Our mission within the W3C is to develop a new standard for the Multilingual Web. Our work within the W3C’s MLW-LT working group is important because there currently are three gaps in the chain of content processing and consumption on the web. As all of you who have worked on a multilingual Drupal project know, dealing with multilingual content and translations is a complex endeavor that can cause developers, translators or content creators some nightmares. What if some words like names, countries, or products and brands should not be translated? The usual machine translation services don’t “know” about metadata in the source content, like “what parts of the text should be translated and what not?” The same issues are hidden in the databases from which the translated text has been generated. Up to now there isn’t much description available, which was the basis for generating the frontend web pages. Gap number three is the clear description of metadata. Thus the mission of the MultilingualWeb-LT project is: Develop methods, guidelines and standards to enhance the quality, (re)usability and interoperability of language datasets and processing tools; promote and support open repositories of research results and development/training resources of general interest.(http://www.w3.org/International/wiki/images/6/6d/MultilingualWeb_TA_v5_Feb2010.pdf)

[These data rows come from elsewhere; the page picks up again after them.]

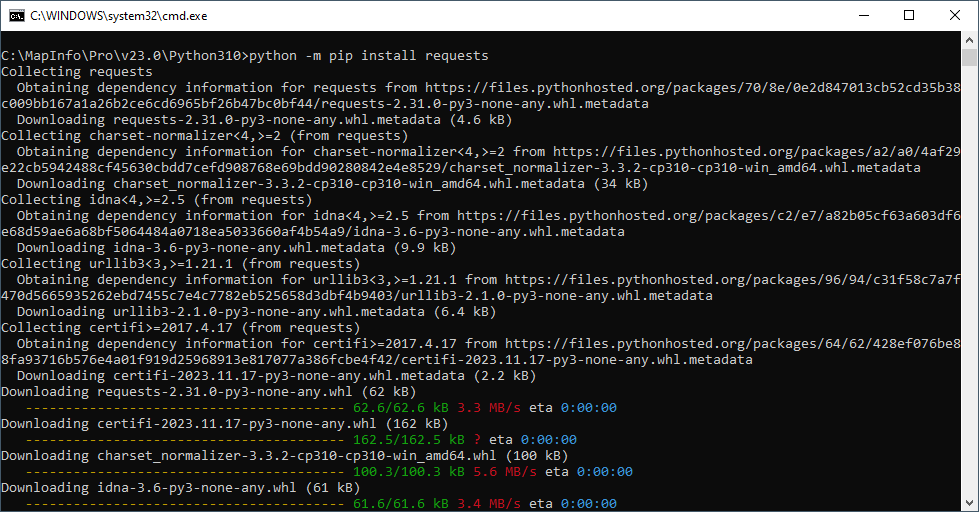Click the scrollbar down arrow
The image size is (979, 512).
(x=969, y=503)
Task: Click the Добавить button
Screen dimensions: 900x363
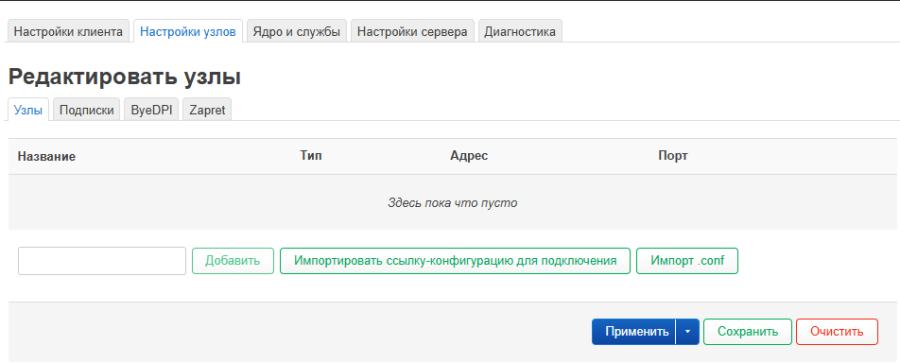Action: [x=232, y=261]
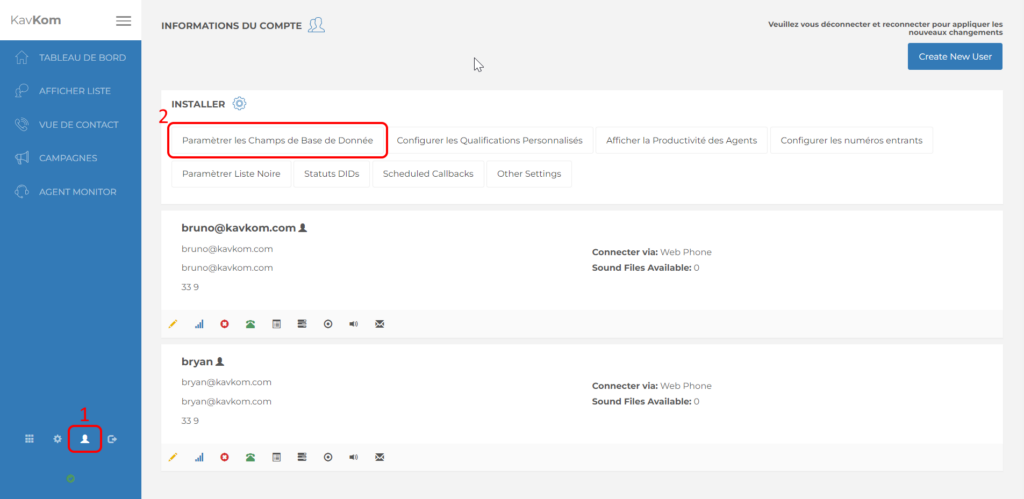Open the envelope mail icon in bryan's row

[379, 457]
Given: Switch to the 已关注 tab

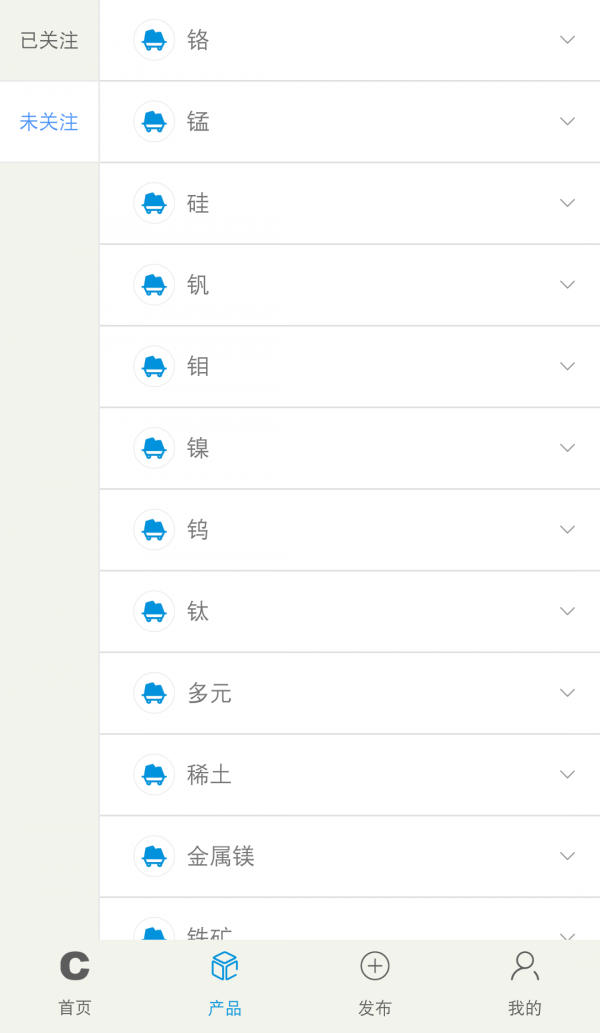Looking at the screenshot, I should tap(49, 41).
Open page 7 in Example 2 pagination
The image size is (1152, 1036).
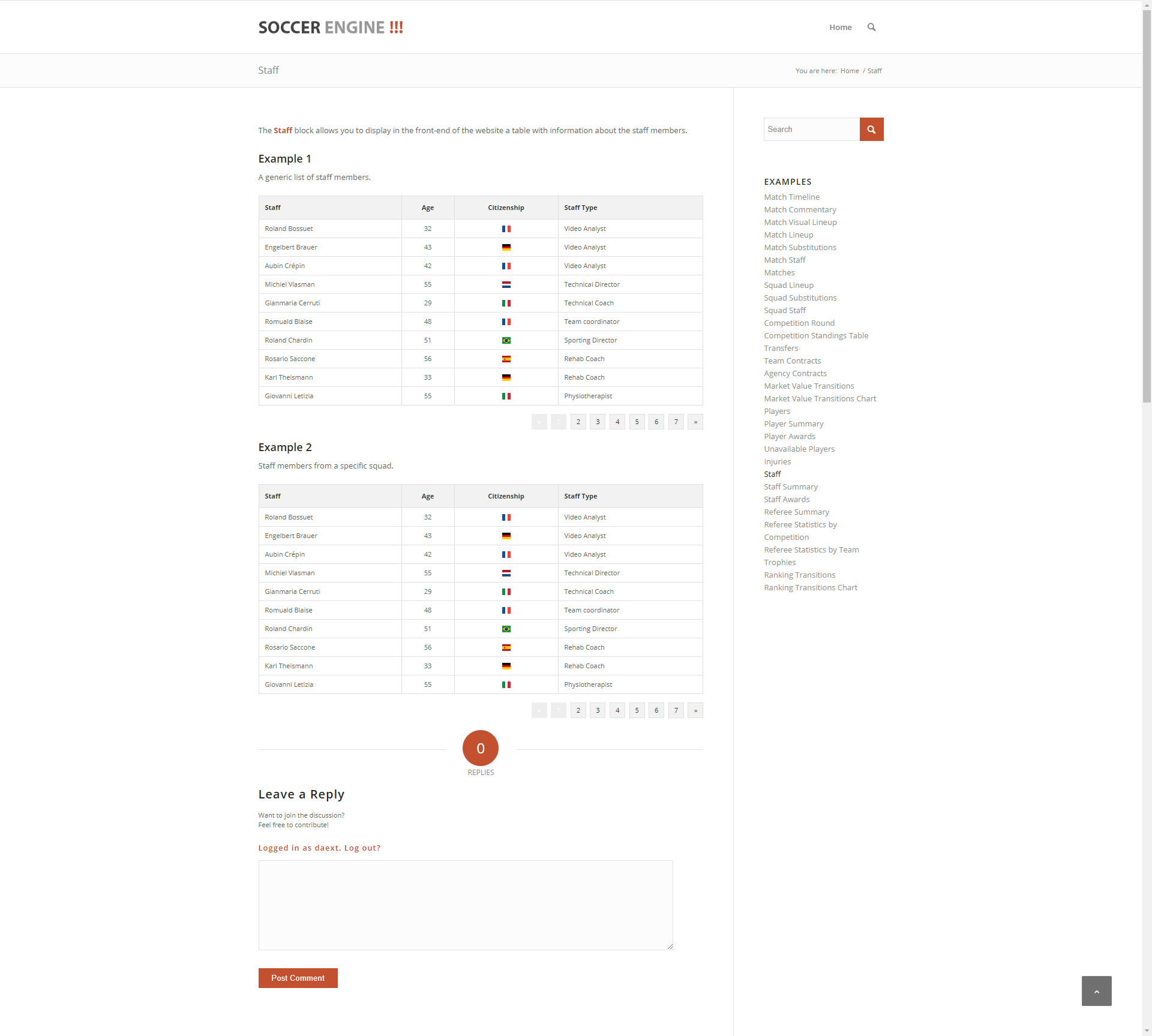click(x=676, y=711)
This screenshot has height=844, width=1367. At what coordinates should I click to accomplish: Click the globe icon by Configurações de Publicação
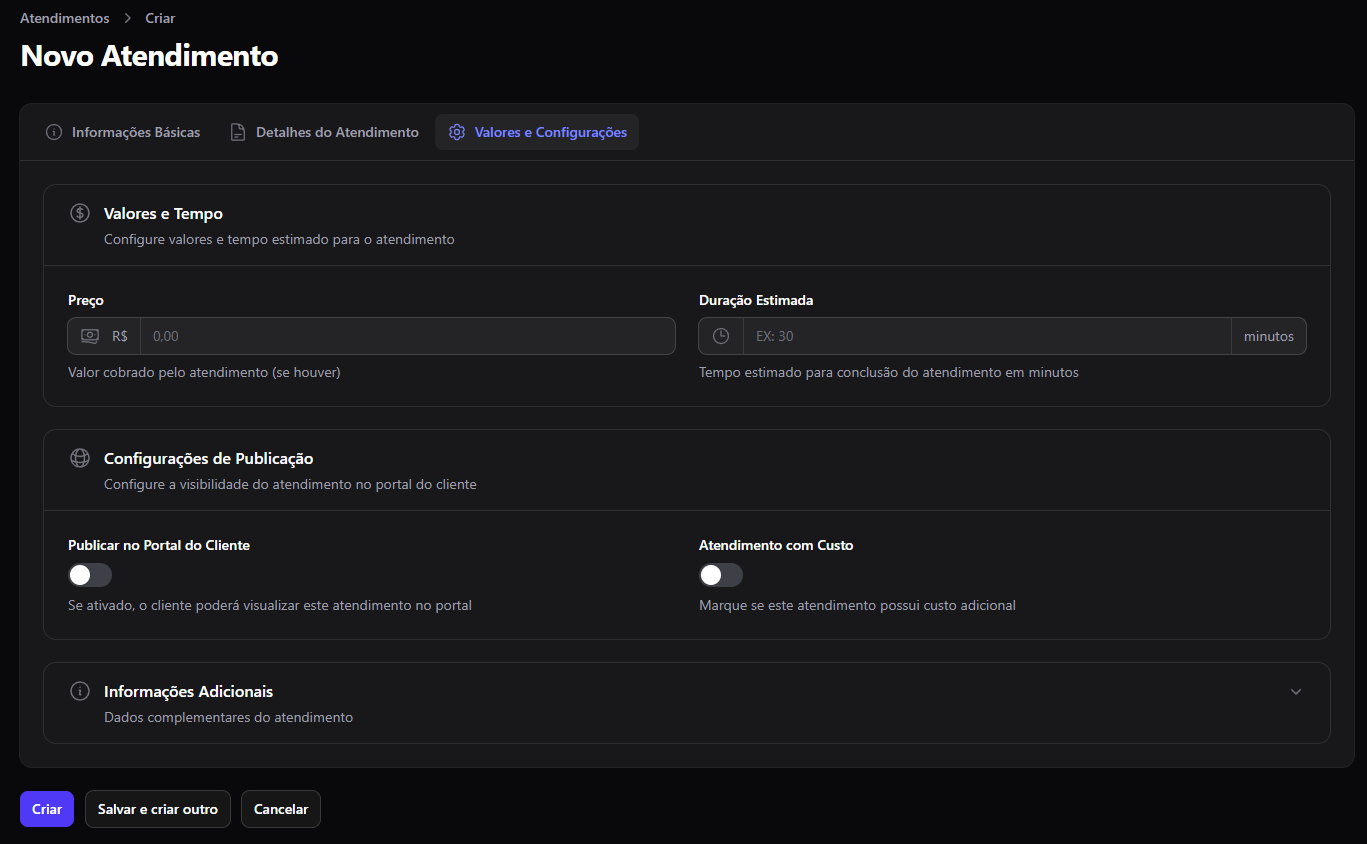(80, 458)
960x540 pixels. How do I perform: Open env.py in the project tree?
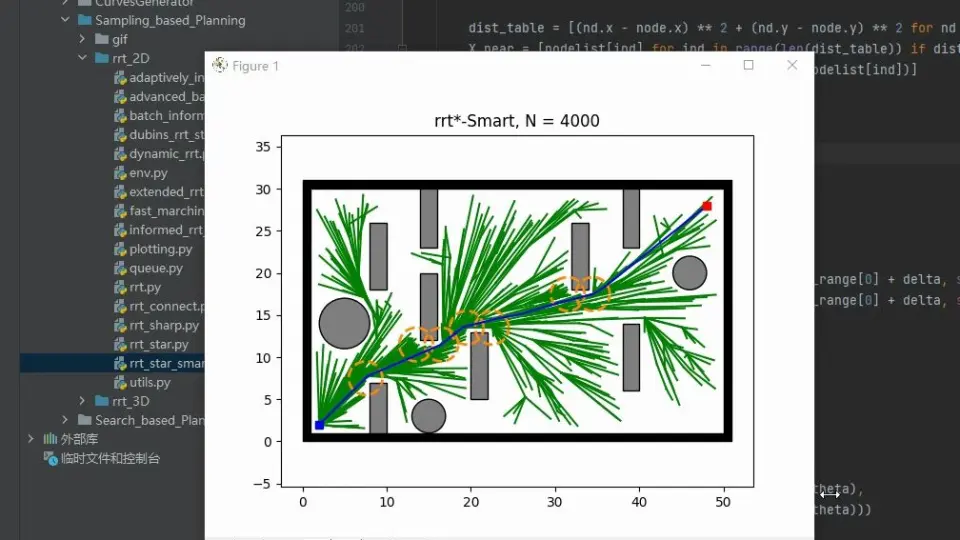click(148, 173)
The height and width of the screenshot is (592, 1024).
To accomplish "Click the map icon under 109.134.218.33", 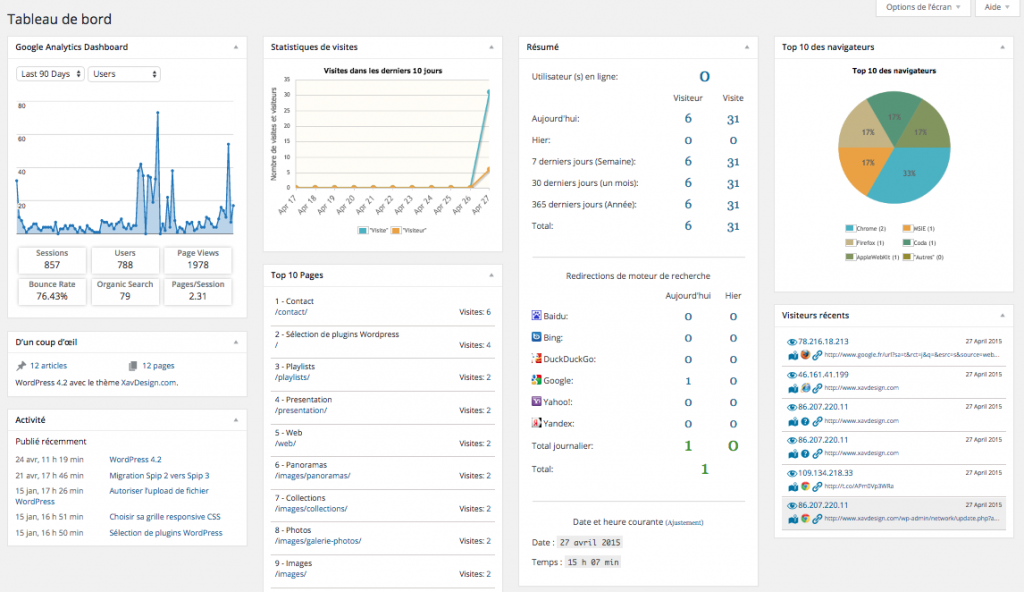I will pos(793,486).
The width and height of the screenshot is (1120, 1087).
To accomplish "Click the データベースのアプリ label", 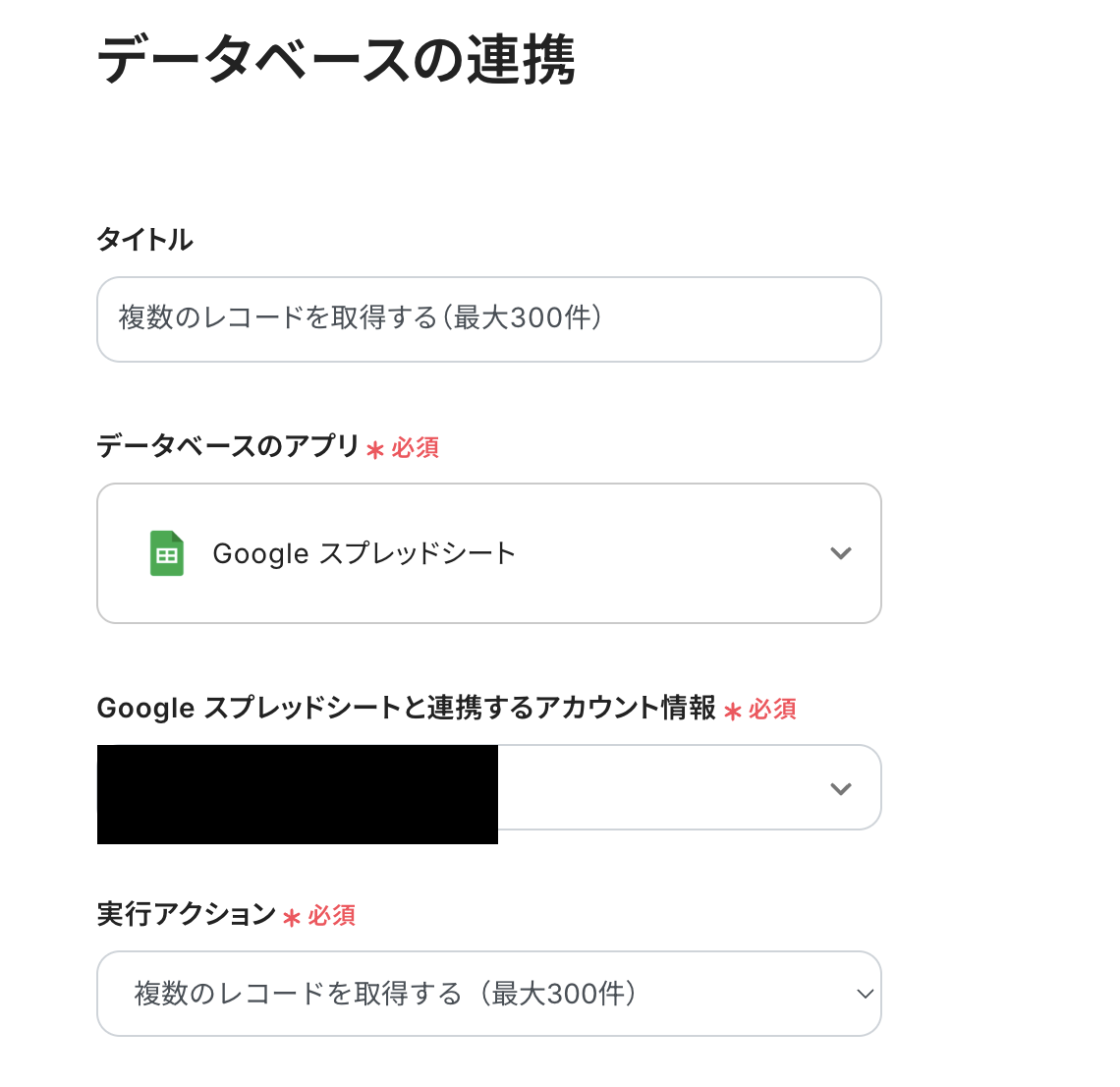I will [x=228, y=446].
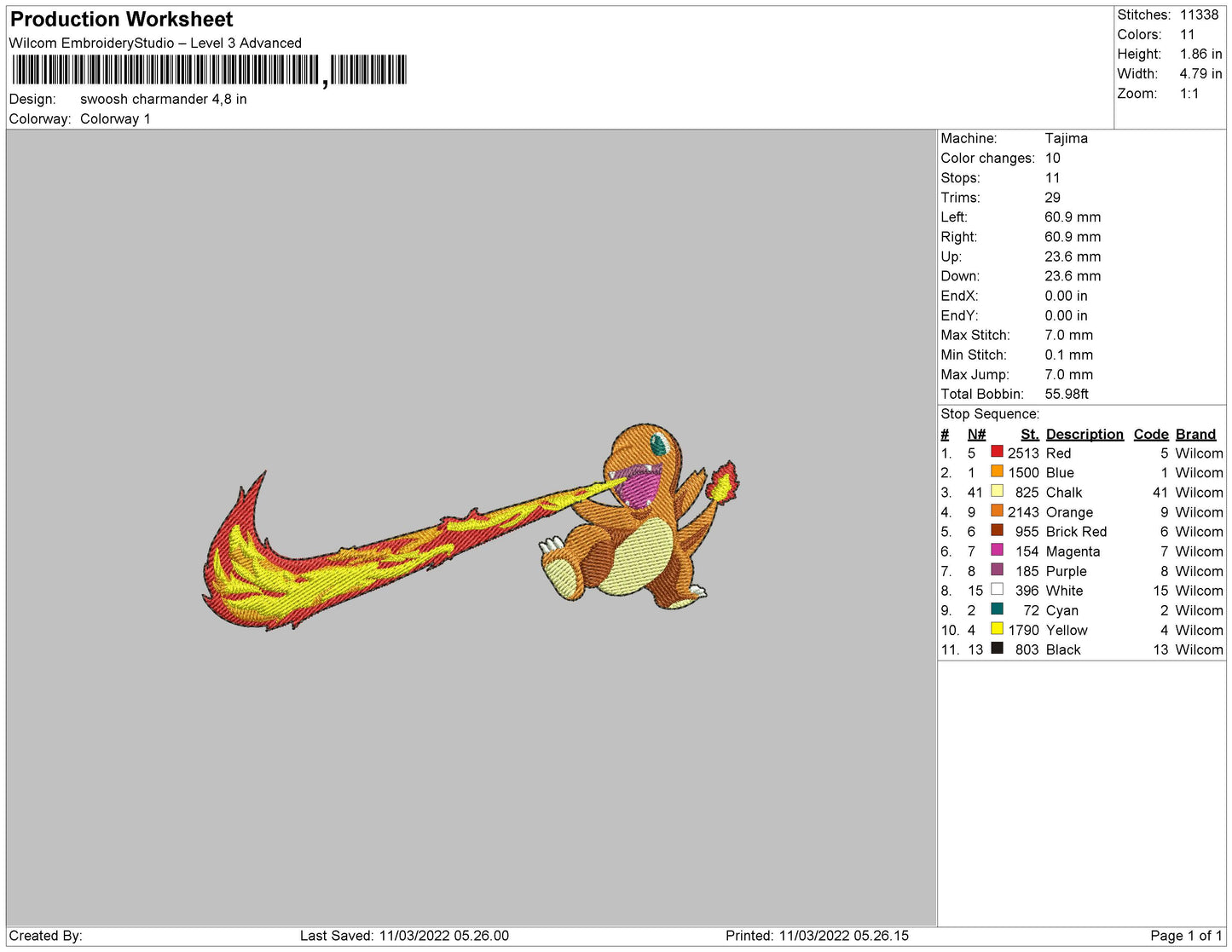This screenshot has width=1232, height=952.
Task: Pick the Magenta thread swatch
Action: 997,550
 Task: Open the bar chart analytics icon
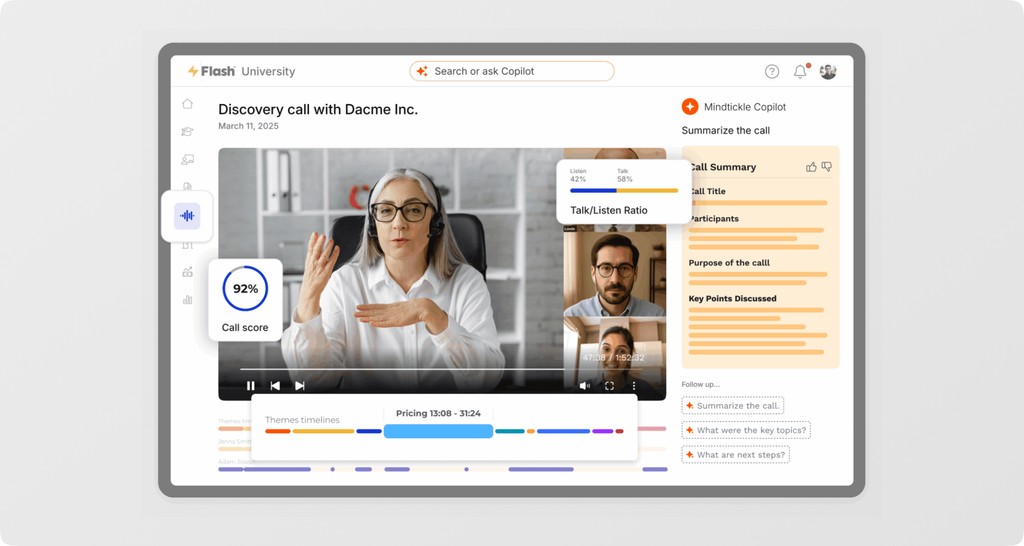tap(187, 300)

The solution: For the last year we have been developing a module for Drupal called mlw_lt which content editors can use to mark up text passages for being able to see, for example, non-changing parts within a text immediately. The editors can use the module to place specific tags within the text without touching the code to ease the human and machine translation workflow. The view is related to a common wysiwyg editor. Special editing buttons are used to highlight text parts which are important for the machine translation process on the one hand and for the human translator on the other hand. Mark-ups for words which shall not be translated, locales and further text descriptions can be added.

The enriched text now will be sent from the Drupal CMS to a Language Service Provider (LSP) on side of a language agency where the machine translation process does the first translation by noting the standardized metadata. After finishing the first translation draft the text will be sent to a human translator who reviews it for quality assurance. The accomplished translation returns to the Drupal CMS to be used. To ease this return-process we have developed an automatic synchronization which checks every 15 minutes whether the text has been translated or not. In case it has been translated the CMS automatically pulls it back.

This MultilingualWeb-LT project funded by the European Commission is still running until mid 2013 and we’re keen on every feedback from the community concerning our Drupal module mlw_lt.